Surgery · Hepatobiliary Surgery (Liver Tumors, Gall Bladder, Bile Duct, Pancreas)

A 60-year-old patient presents with painless jaundice. ERCP shows a stricture at the lower end of the common bile duct with pancreatic duct dilation (double duct sign). CA 19-9 is 3200 U/mL. CT shows a 3 cm pancreatic head mass without vascular involvement.
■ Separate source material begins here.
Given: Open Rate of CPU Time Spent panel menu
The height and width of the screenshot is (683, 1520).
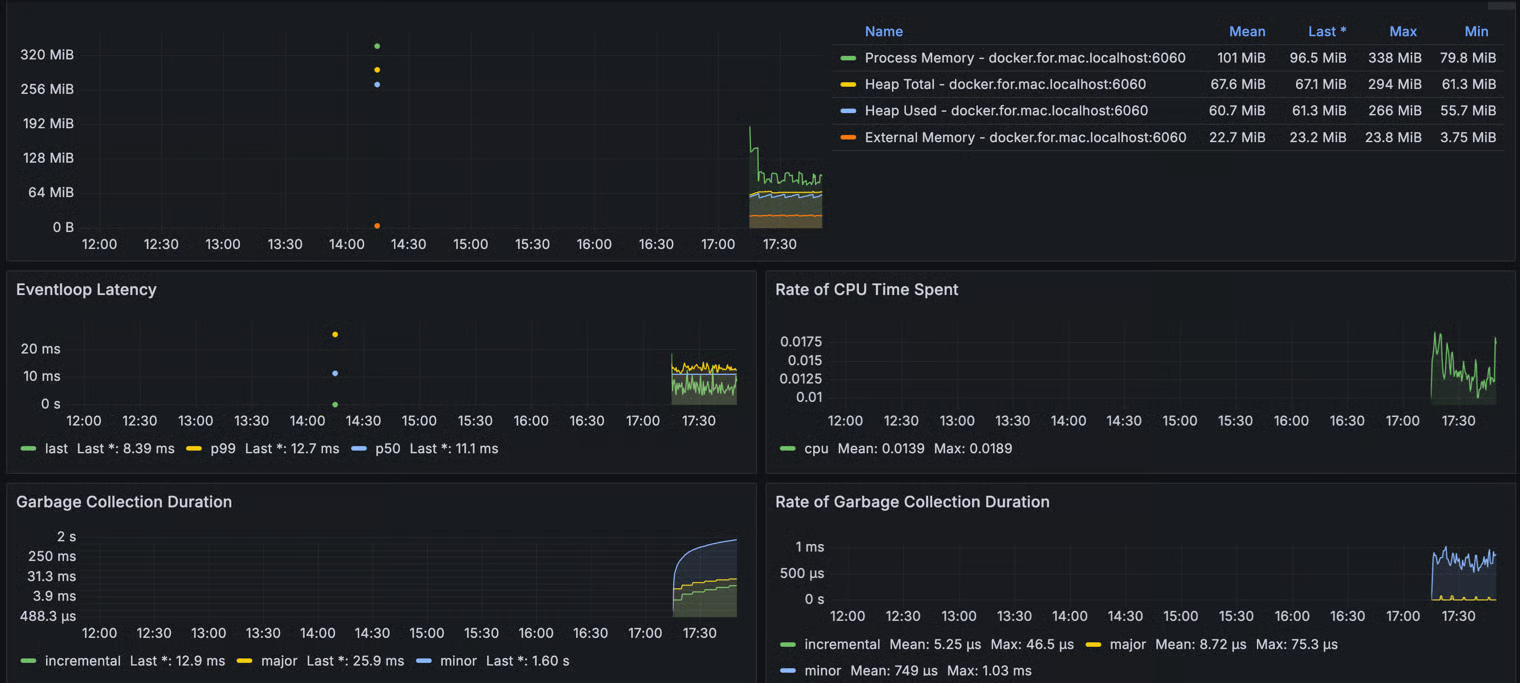Looking at the screenshot, I should (x=866, y=290).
What is the most appropriate initial management?

  • A Biliary stenting followed by neoadjuvant chemotherapy before surgery
  • B EUS-guided FNA followed by chemotherapy
  • C Direct surgical resection (Whipple's procedure) without preoperative biliary drainage if bilirubin < 250 μmol/L
  • D Palliative bypass surgery as CA 19-9 > 1000 indicates unresectability
Correct answer: C. Direct surgical resection (Whipple's procedure) without preoperative biliary drainage if bilirubin < 250 μmol/L

Explanation

For resectable pancreatic head cancer with bilirubin below 250 μmol/L, direct surgical resection (Whipple's pancreaticoduodenectomy) without preoperative biliary drainage is preferred, as the DRAINAGE trial showed that routine preoperative biliary drainage increases infectious complications without improving surgical outcomes. Biliary drainage is reserved for very high bilirubin (>250 μmol/L), cholangitis, or delays before surgery. Tissue confirmation is not routinely required before resection when imaging strongly suggests resectable pancreatic adenocarcinoma. CA 19-9 level alone does not indicate unresectability.

Reference: Bailey & Love's Short Practice of Surgery, 27th ed.